Given a sorted array, return the 'closest' element to the input 'x'.
I do understand the merits of unit testing in separate files, but I deliberately added it to the main method for personal convenience, so don't consider that in your feedback.
I'm looking for request code review, optimizations and best practices.
public final class ClosestToK {
private ClosestToK() { }
/**
* Given a sorted array returns the 'closest' element to the input 'x'.
* 'closest' is defined as Math.min(Math.abs(x), Math.abs(y))
*
* Expects a sorted array, and if array is not sorted then results are unpredictable.
*
* If two values are equi-distant then the greater value is returned.
*
* @param a The sorted array a
* @return The nearest element
*/
public static int getClosestK(int[] a, int x) {
int low = 0;
int high = a.length - 1;
while (low <= high) {
int mid = (low + high) / 2;
// test lower case
if (mid == 0) {
if (a.length == 1) {
return a[0];
}
return Math.min(Math.abs(a[0] - x), Math.abs(a[1] - x)) + x;
}
// test upper case
if (mid == a.length - 1) {
return a[a.length - 1];
}
// test equality
if (a[mid] == x || a[mid + 1] == x) {
return x;
}
// test perfect range.
if (a[mid] < x && a[mid + 1] > x) {
return Math.min(Math.abs(a[mid] - x), Math.abs(a[mid + 1] - x)) + x;
}
// keep searching.
if (a[mid] < x) {
low = mid + 1;
} else {
high = mid;
}
}
throw new IllegalArgumentException("The array cannot be empty");
}
public static void main(String[] args) {
// normal case.
int[] a1 = {10, 20, 30, 40};
assertEquals(30, getClosestK(a1, 28));
// equidistant
int[] a2 = {10, 20, 30, 40};
assertEquals(30, getClosestK(a2, 25));
// edge case lower boundary
int[] a3 = {10, 20, 30, 40};
assertEquals(10, getClosestK(a3, 5));
int[] a4 = {10, 20, 30, 40};
assertEquals(10, getClosestK(a4, 10));
// edge case higher boundary
int[] a5 = {10, 20, 30, 40};
assertEquals(40, getClosestK(a5, 45));
int[] a6 = {10, 20, 30, 40};
assertEquals(40, getClosestK(a6, 40));
// case equal to
int[] a7 = {10, 20, 30, 40};
assertEquals(30, getClosestK(a7, 30));
}
}
7 Answers 7
Here's my solution which seems to work fine :
public static int getClosestK(int[] a, int x) {
int low = 0;
int high = a.length - 1;
if (high < 0)
throw new IllegalArgumentException("The array cannot be empty");
while (low < high) {
int mid = (low + high) / 2;
assert(mid < high);
int d1 = Math.abs(a[mid ] - x);
int d2 = Math.abs(a[mid+1] - x);
if (d2 <= d1)
{
low = mid+1;
}
else
{
high = mid;
}
}
return a[high];
}
Here's the principle : the interval [low, high]
will contain the closest element to x
at any time.

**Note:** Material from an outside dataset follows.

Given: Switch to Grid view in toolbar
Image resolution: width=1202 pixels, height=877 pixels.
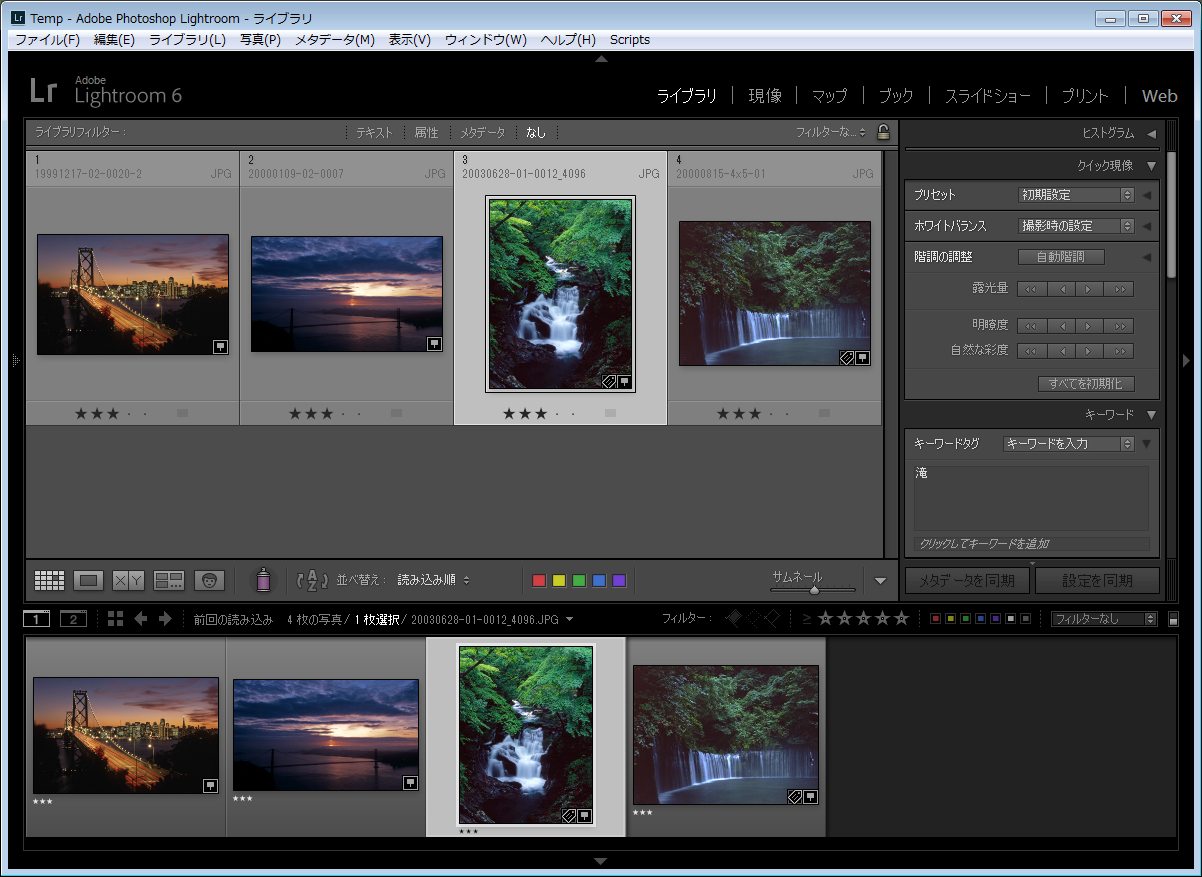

At the beginning, this interval is the whole array ([low, high] = [0, length-1]
). At each iteration, we'll make it strictly smaller. When the range is limited to a single element, this is the element we are looking for.
In order to make the range smaller, at each iteration, we'll consider mid
the middle point of [low, high]
. Because of the way mid
is computed, mid+1
is also in the range. We'll check if the closest value is at mid
or mid+1
and update high
or low
accordingly. One can check that the range actually gets smaller.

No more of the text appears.